What a map! There seems to be lots of things to do here! |
A big thing about these games nowadays is asynchronous multiplayer, your friends beat races, you see their records, if you beat them you get experience. You see stats for pretty much every challenge in the game and you're always reminded that so and so did great and you should challenge them. You also have plenty of little challenges such as driving against traffic for 7 km or drifting a lot, and they give you experience also, you need these points to be able to drive against tougher opponents and then become the Most Wanted. You also gain experience and gear (tires, chassis, boost) for completing races in certain rankings, which is a nice idea and would encourage replayability to get everything, beat your scores until you have the best ones and beat all of your friends in the process.
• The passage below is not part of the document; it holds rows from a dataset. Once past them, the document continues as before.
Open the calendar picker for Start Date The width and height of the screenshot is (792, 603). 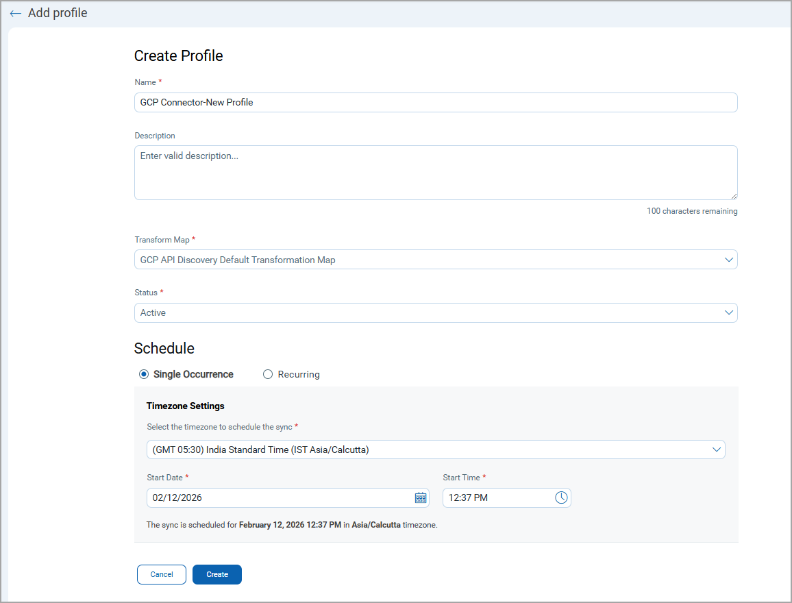click(421, 498)
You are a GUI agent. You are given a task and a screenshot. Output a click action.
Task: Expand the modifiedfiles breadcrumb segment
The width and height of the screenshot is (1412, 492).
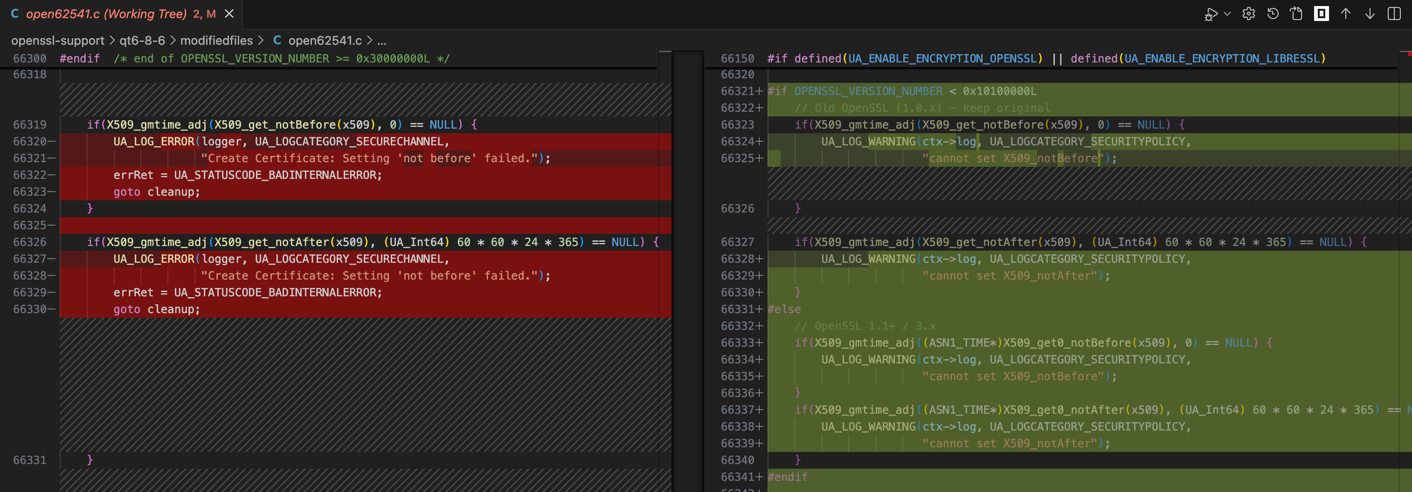point(217,41)
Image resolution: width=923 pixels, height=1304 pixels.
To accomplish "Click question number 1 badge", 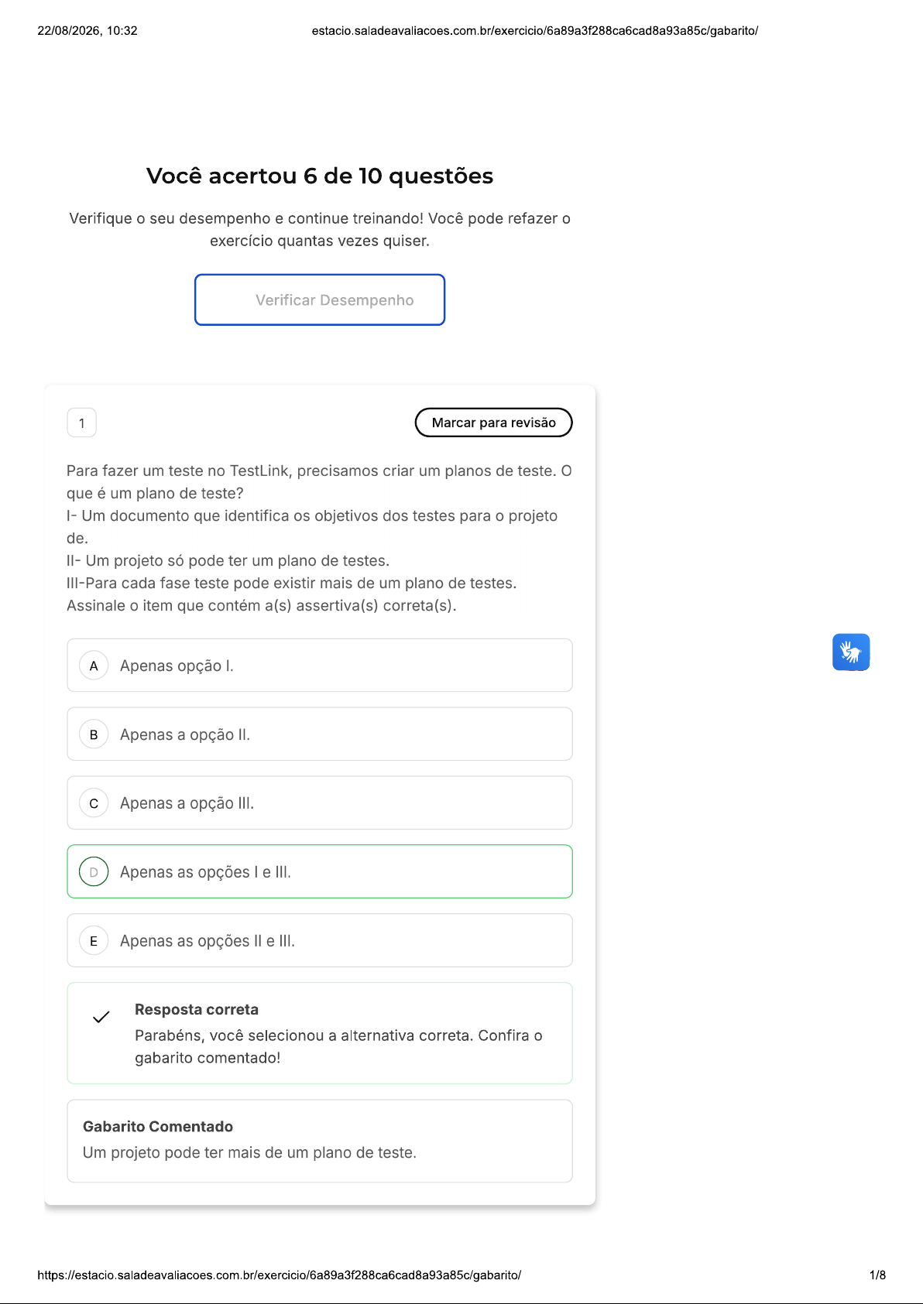I will tap(82, 423).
In previous games it was called AutoLog, now it's the SpeedWall |
...so? |
If your friend list is too small, this should pull from global leaderboards. Show you the people around your times and make you motivated to beat them and go up in exp and rank. I don't care if I'm beating my internet friend's scores or the scores of complete strangers, I'll still try to master the race until I get better at it to get up a few ranks until I can't do it anymore. There's not going to be office rivalry over this, but I'm not sure if I care.
And for the online issue, ironically a bit like sim city, leave the challenges offline, no need for a server to select what random thing I can do to gain more experience, it's as doable offline.
The game doesn't help
I'm really bad at NFS:MW. I crash and crash and crash some more, I can't do turns, I bump into everything, I get busted by cops, I miss jumps, I get frustrated then I stop playing. After crashing for the tenth time during the second race and being dumped back to 8th place yet again, I called it quits. At no point did the game stop and ask me if I wanted a tutorial on the basic concepts of how to play it, all they said was "Right Trigger for gas, Left Trigger for brakes, here you go". Alright, I understand that racing games aren't rocket science and that driving is pretty straightforward, but if I can't do it, why not take me back a little and show me some tutorials? Am I driving too fast? Do I need to brake to turn? What about drifting? Is there a way to avoid crashes? I seriously don't know.
Also, why are there cops so soon? I'm trying to get my handle on how to play the game and boom, car chase, I crash a few times then get busted.
Like my hopes of beating this game. |
Simply add some guides, some tutorials here and there. I've heard about other games with lines on the road to show you the best path you should take with different colors to tell you if you're going too fast and things like that, it would've helped me in that case. I tried my best and yet, couldn't get it.
There's a weird dichotomy with the style of game this is
As I see it, NFS:MW is a game where you do races multiple times to beat your friend's score, it's a game where crashes are not the end of the world - even tho I found them very frustrating - and it's a game where you constantly try to better yourself to get more exp, better gear from races and just beat the leaderboards.
Then why does everything take so much time? Why is the "crashed" animation unskippable? Why isn't there a way to quickly restart any race or event? I did try to beat a friend's score and there was nothing more annoying than having to go into a menu, select 'restart' then watch 5-10 seconds of loading before I could restart the race. Why not do it like TrackMania? You hit a button, the race starts anew. You hit a button, the 'crashed' animation ends and you're on the track again. Oh, I get it, the crashed animation is there to hide loading.
How I would fix this
Well, like I said... Give the players way to get back into driving, because I'm sure that if you're good at it, it's all you want to do.
The problem you mentioned with crashing is an interesting one, because this is a relatively new issue exclusively due to the amount of details that games can now squeeze in with their tech. This NFS comes from a line of open world urban racers like Burnout Paradise or even the old Midnight Club games. Having a more detailed environment also means players will need to process more information to decipher what is relevant on the screen. I would imagine that if you strip out the textures and lighting down, the geometry would actually be pretty close to the other urban racers.
ReplyDeleteI don't know if you have access, but try out Forza Horizon, which came out roughly at the same time, and I thought it was a pretty good yin/yang comparison with this game.
But yes, the cops sucks, it's all heavily rubber-banded to hell and back.